**Exercise aim:** Your answer should be the line that contains "745x650 pixels." and each line after it, restated word for word through the final line of the entries.

**The input:**
::::

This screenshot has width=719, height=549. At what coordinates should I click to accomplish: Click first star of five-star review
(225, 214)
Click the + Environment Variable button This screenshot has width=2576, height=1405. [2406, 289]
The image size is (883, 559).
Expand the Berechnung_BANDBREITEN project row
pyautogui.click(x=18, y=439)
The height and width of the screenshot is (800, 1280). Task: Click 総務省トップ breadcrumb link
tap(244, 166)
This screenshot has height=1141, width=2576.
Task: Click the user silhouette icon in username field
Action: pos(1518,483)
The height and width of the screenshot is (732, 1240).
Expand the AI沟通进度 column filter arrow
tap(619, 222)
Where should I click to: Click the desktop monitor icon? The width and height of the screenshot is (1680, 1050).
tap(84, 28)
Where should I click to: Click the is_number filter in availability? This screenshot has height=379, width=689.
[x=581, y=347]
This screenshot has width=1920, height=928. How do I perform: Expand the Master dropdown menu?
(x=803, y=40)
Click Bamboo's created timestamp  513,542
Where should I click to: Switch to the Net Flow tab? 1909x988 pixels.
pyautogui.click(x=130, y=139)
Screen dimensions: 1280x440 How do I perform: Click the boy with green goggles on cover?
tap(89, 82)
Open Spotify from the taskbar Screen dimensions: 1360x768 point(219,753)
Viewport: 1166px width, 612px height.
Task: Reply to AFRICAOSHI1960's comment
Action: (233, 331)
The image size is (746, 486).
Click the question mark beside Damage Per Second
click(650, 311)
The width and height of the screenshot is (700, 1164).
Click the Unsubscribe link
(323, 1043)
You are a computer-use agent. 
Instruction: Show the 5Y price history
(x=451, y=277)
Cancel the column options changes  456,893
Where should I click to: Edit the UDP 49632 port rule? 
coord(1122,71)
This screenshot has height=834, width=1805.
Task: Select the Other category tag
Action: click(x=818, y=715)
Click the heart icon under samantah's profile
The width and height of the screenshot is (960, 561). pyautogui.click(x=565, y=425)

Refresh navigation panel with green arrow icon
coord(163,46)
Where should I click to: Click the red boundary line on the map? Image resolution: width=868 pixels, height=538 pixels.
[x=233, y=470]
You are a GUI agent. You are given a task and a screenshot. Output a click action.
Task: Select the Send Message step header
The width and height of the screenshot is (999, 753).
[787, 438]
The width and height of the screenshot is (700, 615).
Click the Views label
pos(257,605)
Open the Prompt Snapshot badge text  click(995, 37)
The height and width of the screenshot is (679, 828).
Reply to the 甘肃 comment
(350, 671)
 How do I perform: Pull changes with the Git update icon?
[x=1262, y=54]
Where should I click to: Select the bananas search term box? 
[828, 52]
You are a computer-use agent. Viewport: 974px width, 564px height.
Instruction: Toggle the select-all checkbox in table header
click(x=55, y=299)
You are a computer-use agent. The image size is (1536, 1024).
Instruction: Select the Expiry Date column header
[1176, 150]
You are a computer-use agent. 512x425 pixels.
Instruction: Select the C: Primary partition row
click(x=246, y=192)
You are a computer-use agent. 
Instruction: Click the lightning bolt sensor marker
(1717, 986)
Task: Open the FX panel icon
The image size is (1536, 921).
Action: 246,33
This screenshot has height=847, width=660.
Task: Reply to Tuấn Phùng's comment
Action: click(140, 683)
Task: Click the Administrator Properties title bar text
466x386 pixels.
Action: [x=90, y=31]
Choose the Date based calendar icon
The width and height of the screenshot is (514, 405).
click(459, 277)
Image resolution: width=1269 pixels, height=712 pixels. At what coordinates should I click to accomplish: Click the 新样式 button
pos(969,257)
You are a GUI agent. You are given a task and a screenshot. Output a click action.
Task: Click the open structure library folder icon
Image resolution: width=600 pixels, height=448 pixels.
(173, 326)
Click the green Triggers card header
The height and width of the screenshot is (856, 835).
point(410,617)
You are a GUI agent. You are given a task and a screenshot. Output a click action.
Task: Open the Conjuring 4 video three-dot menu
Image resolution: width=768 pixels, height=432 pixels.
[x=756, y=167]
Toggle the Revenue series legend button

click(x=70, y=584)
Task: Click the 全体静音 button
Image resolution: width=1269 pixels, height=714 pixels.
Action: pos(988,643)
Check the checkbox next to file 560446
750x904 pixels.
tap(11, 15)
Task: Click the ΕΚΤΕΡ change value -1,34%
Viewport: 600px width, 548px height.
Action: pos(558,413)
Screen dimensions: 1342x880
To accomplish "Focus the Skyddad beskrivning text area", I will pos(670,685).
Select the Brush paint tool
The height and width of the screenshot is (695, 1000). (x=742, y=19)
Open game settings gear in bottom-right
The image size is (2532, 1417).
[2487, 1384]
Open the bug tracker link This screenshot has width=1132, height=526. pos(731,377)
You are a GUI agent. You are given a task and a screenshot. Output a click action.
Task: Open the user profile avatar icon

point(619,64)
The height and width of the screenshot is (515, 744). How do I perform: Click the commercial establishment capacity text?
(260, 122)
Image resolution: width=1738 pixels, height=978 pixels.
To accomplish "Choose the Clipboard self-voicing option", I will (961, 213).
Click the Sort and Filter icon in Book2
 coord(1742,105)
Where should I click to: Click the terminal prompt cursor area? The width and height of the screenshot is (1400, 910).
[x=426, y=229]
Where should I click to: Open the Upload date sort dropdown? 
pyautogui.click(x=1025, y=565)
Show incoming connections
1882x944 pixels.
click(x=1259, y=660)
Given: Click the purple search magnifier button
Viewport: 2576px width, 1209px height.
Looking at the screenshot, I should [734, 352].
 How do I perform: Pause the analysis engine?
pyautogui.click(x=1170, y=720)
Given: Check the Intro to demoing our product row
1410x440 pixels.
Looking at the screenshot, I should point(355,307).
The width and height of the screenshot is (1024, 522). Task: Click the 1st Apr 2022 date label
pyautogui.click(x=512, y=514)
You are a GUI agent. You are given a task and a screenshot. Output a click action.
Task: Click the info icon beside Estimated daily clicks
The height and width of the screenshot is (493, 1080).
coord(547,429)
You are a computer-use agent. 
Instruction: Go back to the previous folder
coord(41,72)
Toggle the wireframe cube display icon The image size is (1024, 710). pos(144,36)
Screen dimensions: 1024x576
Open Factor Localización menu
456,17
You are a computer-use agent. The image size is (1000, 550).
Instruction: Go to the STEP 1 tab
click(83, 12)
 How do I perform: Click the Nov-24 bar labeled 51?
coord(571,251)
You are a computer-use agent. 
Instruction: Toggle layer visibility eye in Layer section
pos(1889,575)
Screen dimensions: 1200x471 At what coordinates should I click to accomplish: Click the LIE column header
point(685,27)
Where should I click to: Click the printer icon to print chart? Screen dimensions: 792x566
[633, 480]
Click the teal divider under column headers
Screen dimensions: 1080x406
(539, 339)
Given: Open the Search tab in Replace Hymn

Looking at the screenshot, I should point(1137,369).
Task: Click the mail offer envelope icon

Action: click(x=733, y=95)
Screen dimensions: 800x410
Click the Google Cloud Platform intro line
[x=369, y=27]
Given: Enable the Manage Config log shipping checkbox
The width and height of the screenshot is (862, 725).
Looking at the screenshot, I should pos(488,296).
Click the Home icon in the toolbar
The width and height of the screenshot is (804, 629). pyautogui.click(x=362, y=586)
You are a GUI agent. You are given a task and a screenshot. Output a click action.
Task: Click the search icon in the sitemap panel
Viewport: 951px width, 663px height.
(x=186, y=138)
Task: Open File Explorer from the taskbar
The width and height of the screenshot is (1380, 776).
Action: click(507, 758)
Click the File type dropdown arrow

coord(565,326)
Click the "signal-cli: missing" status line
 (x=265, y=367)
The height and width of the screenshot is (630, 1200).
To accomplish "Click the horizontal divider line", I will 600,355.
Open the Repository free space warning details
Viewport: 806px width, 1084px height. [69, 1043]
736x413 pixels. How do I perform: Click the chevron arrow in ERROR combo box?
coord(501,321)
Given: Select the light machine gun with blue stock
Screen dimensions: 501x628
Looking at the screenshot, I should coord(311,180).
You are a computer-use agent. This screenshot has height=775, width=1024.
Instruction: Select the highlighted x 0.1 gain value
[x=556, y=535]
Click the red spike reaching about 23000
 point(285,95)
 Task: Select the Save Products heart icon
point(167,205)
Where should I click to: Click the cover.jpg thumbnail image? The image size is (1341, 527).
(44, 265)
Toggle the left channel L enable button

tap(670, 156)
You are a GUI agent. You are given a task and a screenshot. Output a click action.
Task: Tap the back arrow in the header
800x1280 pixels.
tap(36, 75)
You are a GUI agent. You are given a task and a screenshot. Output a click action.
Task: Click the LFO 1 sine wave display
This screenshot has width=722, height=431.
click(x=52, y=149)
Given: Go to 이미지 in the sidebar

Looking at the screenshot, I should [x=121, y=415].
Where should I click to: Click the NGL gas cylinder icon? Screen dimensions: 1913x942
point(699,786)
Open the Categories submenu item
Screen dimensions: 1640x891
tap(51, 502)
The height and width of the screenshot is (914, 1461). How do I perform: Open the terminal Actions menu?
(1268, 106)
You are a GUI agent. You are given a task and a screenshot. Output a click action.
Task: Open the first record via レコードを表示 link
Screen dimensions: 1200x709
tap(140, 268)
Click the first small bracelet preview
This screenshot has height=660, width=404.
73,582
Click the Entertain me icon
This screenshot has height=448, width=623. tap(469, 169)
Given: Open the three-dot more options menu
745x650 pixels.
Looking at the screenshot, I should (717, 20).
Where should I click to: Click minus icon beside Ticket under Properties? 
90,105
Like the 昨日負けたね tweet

::::

**Completed exercise:**
745x650 pixels.
Looking at the screenshot, I should (717, 20).
Where should I click to: Click minus icon beside Ticket under Properties? 
90,105
Like the 昨日負けたね tweet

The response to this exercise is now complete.